Martino era un uomo dai modi gentili, con mani segnate dagli anni di lavoro. Aveva imparato il mestiere dal padre, Pasquale, che a sua volta lo aveva appreso da suo nonno. Ogni giorno, il profumo della cera fusa e delle erbe aromatiche riempiva le strade intorno alla loro bottega, richiamando clienti e curiosi. Fino a pochi anni fa, lo si incontrava ancora, anche se anziano, mentre passeggiava per le vie dei Quartieri Spagnoli, posizionando una delle sue candele nelle tante edicole votive della città.
Martino usava cera d’api pura; le sue candele non erano semplici mezzi per illuminare gli ambienti, ma vere e proprie opere d’arte capaci di abbellire qualsiasi arredo.
Proprio quando da poco era subentrato al suo papà, Martino ebbe un’occasione straordinaria per lanciare la sua bottega.
Un giorno, mentre preparavano un grande ordine per una chiesa in occasione di una festa religiosa, arrivò un cliente inaspettato.
Era Don Gaetano, un ricco mercante di stoffe che aveva saputo delle candele della bottega di Martino durante un suo viaggio a Roma, dove le candele napoletane avevano fatto un’impressione straordinaria durante una processione.
Don Gaetano si presentò nella bottega con una proposta: desiderava acquistare una grande quantità di candele per illuminare una sontuosa festa nella sua villa in costiera.
Martino sapeva che quella richiesta avrebbe messo alla prova le capacità della sua famiglia, ma non si scoraggiò.
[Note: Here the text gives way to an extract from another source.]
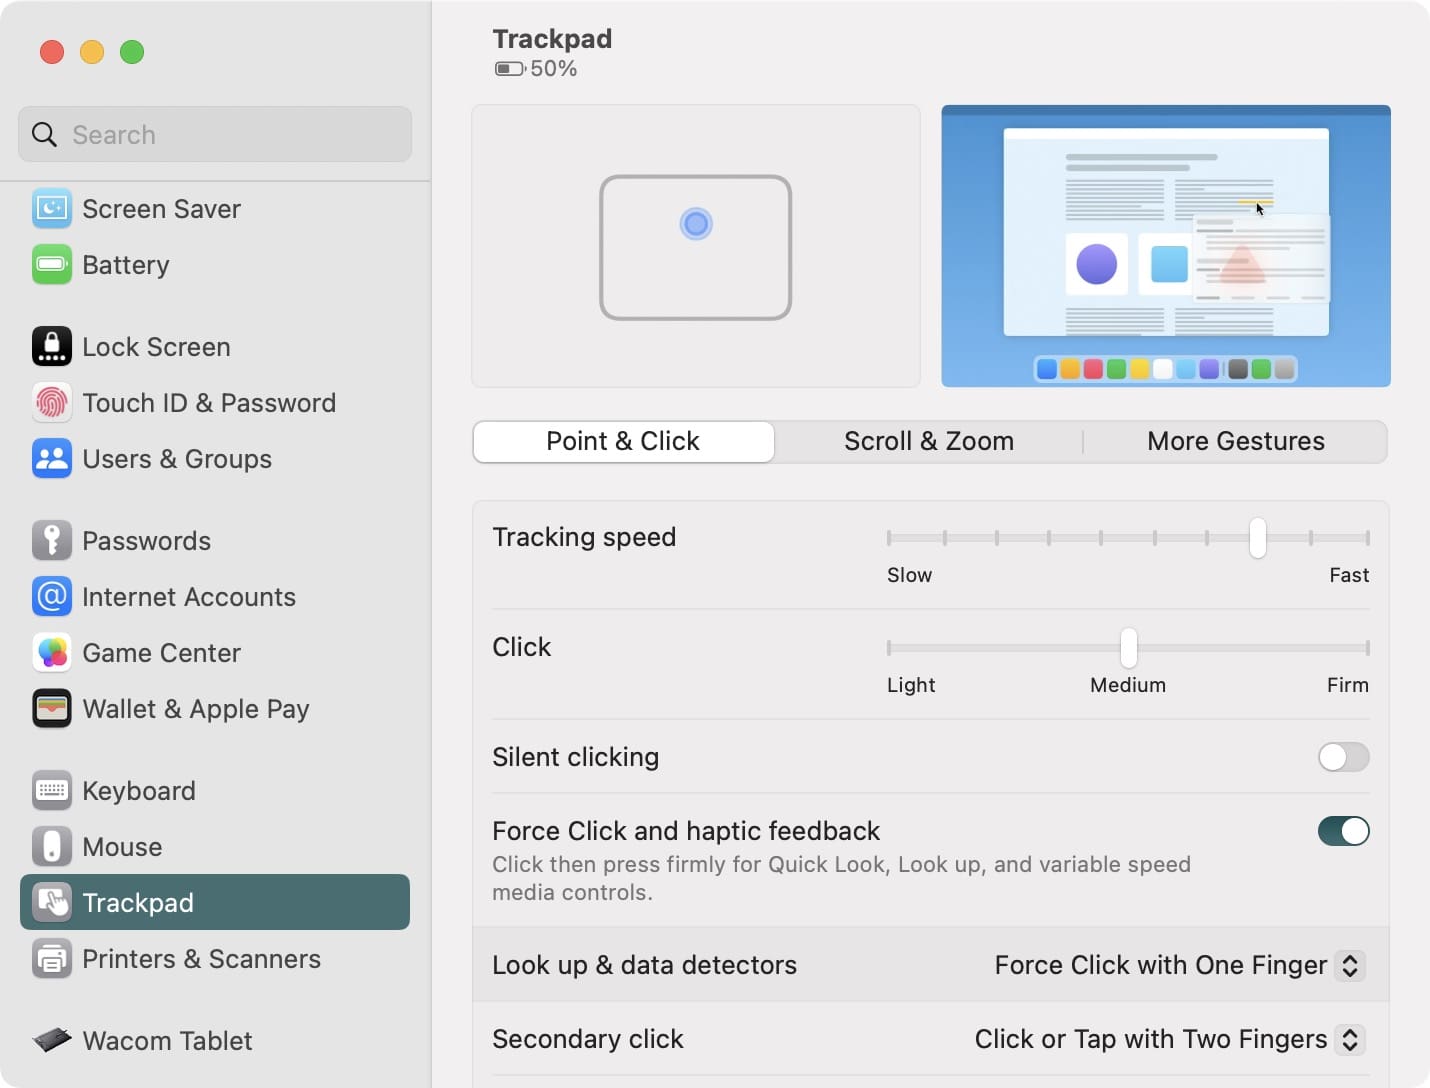Select the Point & Click tab
The height and width of the screenshot is (1088, 1430).
(623, 441)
Con l’aiuto di Clara sua moglie e dei figli, che allora erano appena ragazzini, lavorarono giorno e notte, preparando candele non solo luminose, ma anche decorative, con ornamenti in cera colorata e intarsi di petali di fiori essiccati. Il risultato fu spettacolare: le candele sembravano opere d’arte.
La sera della festa, la villa di Don Gaetano brillava della luce calda e dorata delle candele di Martino. Gli ospiti, nobili e mercanti venuti da ogni angolo d’Italia, rimasero incantati dalla bellezza e dalla qualità della luce. Da quel momento, la fama della sua bottega si diffuse ben oltre i confini di Napoli. Gli ordini arrivarono da tutta la penisola e perfino dall’estero.
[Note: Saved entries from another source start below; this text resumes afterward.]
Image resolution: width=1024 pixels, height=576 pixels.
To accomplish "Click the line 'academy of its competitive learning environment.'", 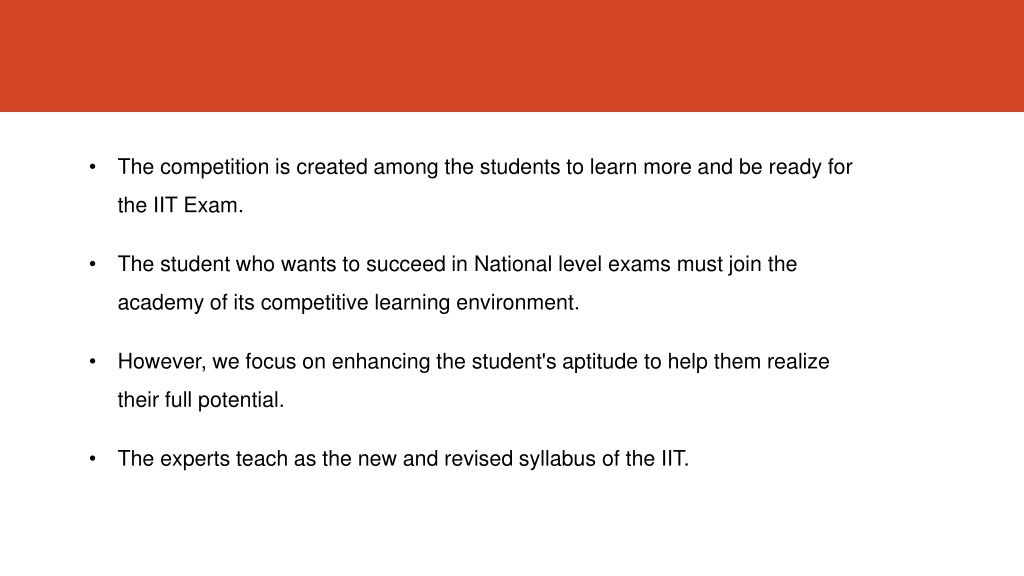I will pyautogui.click(x=348, y=303).
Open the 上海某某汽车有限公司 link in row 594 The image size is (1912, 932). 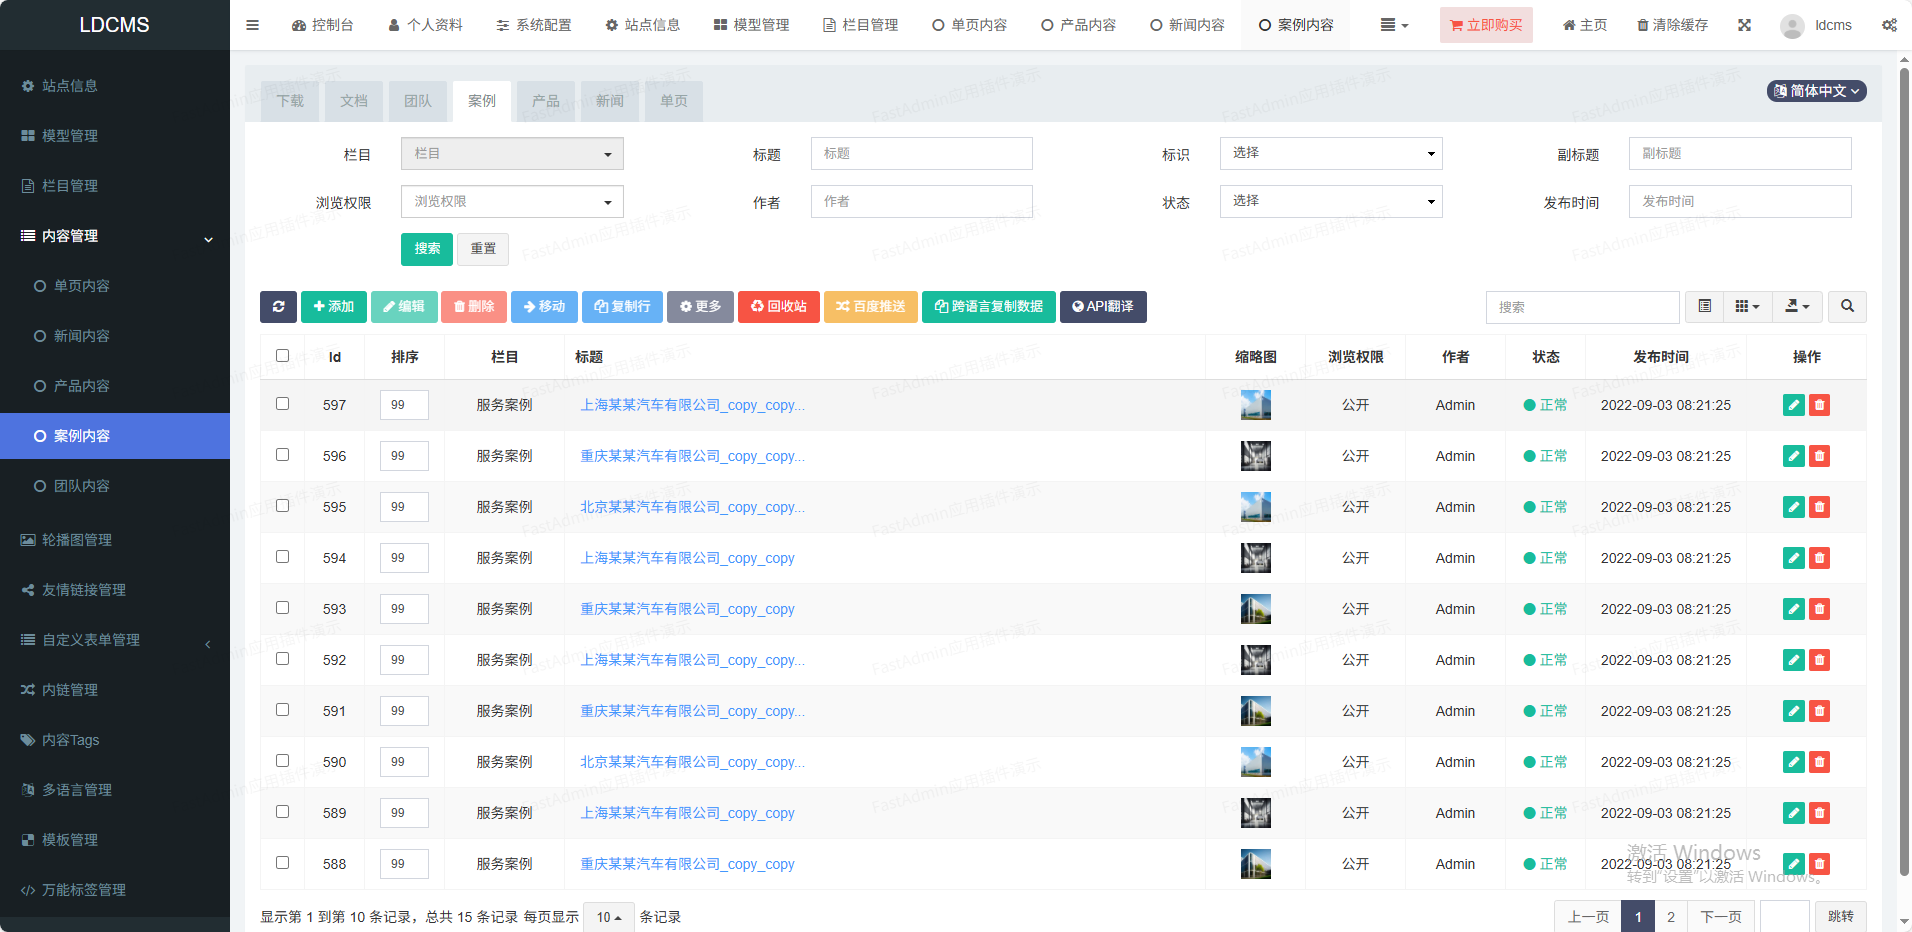pos(687,558)
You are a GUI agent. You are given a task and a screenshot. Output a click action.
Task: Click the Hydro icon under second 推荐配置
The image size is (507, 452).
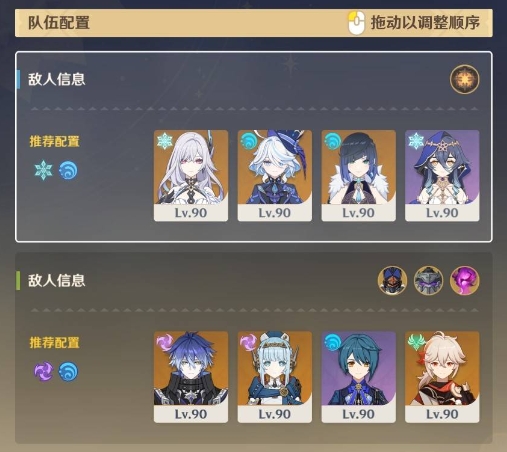coord(68,371)
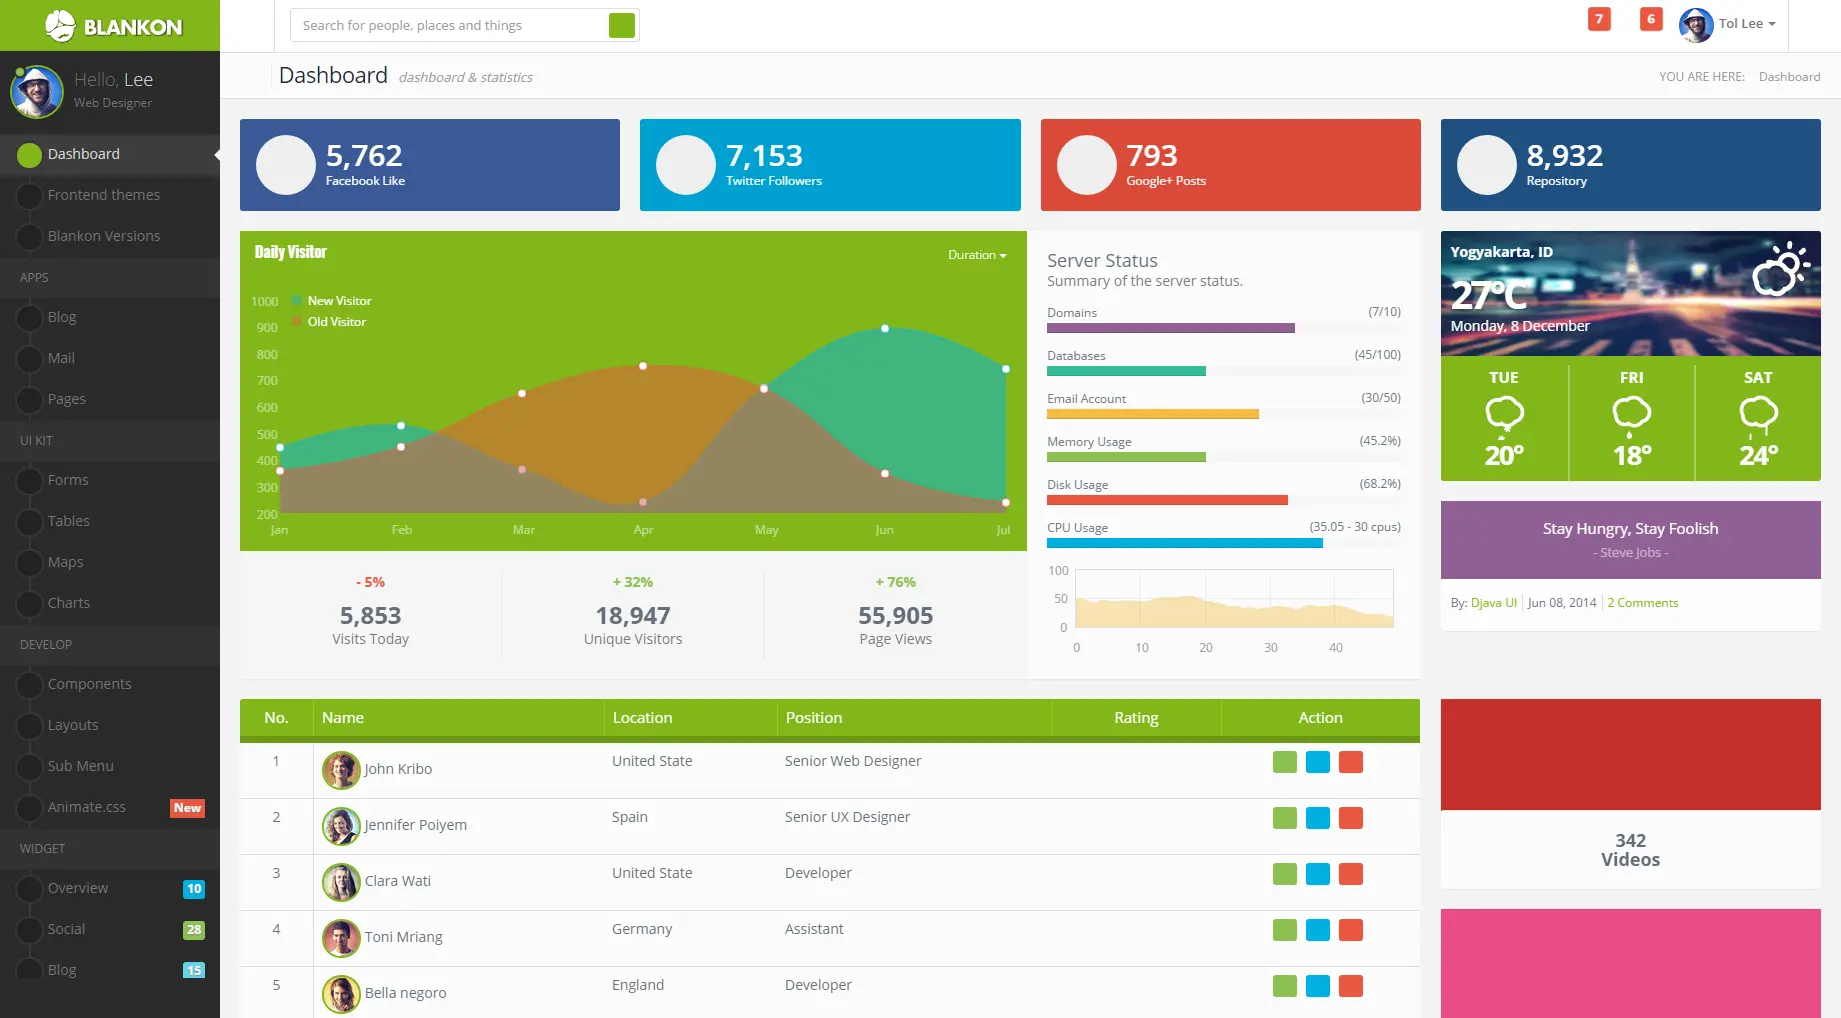1841x1018 pixels.
Task: Toggle the Old Visitor legend series
Action: [x=336, y=322]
Per anni, Martino ha fornito molte chiese della città. Alcune delle sue candele, le più grandi e lunghe, venivano utilizzate in occasione del miracolo di San Gennaro o in altre ricorrenze speciali.
Fu lui a spiegarmi quanta precisione fosse necessaria per realizzare una candela così complessa. La lunghezza dello stoppino, la quantità di cera, la consistenza e la perfetta equilibratura dovevano consentire alla candela di bruciare in modo uniforme e costante.
Martino raccontava tante storie della sua vita e del passato, ma quando parlava di sua moglie si percepiva forte la sua commozione.
Dopo aver dato alla luce ben 4 figli, lei lo lasciò troppo presto, e lui si trovò a crescere quei ragazzi da solo.
Cercò di dar loro il migliore futuro possibile, facendogli frequentare le migliori scuole della città e poi la prestigiosa Università Federico II.
Oggi i loro figli sono professionisti apprezzati ognuno nel proprio campo, un avvocato di successo, un ingegnere e ben due medici.
Ma purtroppo è proprio così, assicurando la migliore preparazione possibile ai propri figli, che la secolare tradizione della famiglia di Martino è scomparsa.
Con un’unica eccezione.
Alla morte di Clara, Martino realizzò ogni giorno, per anni, una candela speciale, incidendo su ciascuna il nome della sua amata moglie. Ne produsse così tante da lasciare poi un testamento ai suoi figli.
Ogni giorno, per anni, ogni settimana, i figli avrebbero dovuto tenere accesa una candela in onore di Clara in una delle tante chiese cittadine.
I quattro figli hanno portato avanti con amore ed orgoglio questa usanza per anni. Nonostante le moderne leggi e i divieti di accendere fiamme nelle chiese, ancora oggi riescono a mantenere viva quella fiamma nelle loro case, proprio accanto a una foto di Martino e Clara giovani e felici con i loro vent’anni.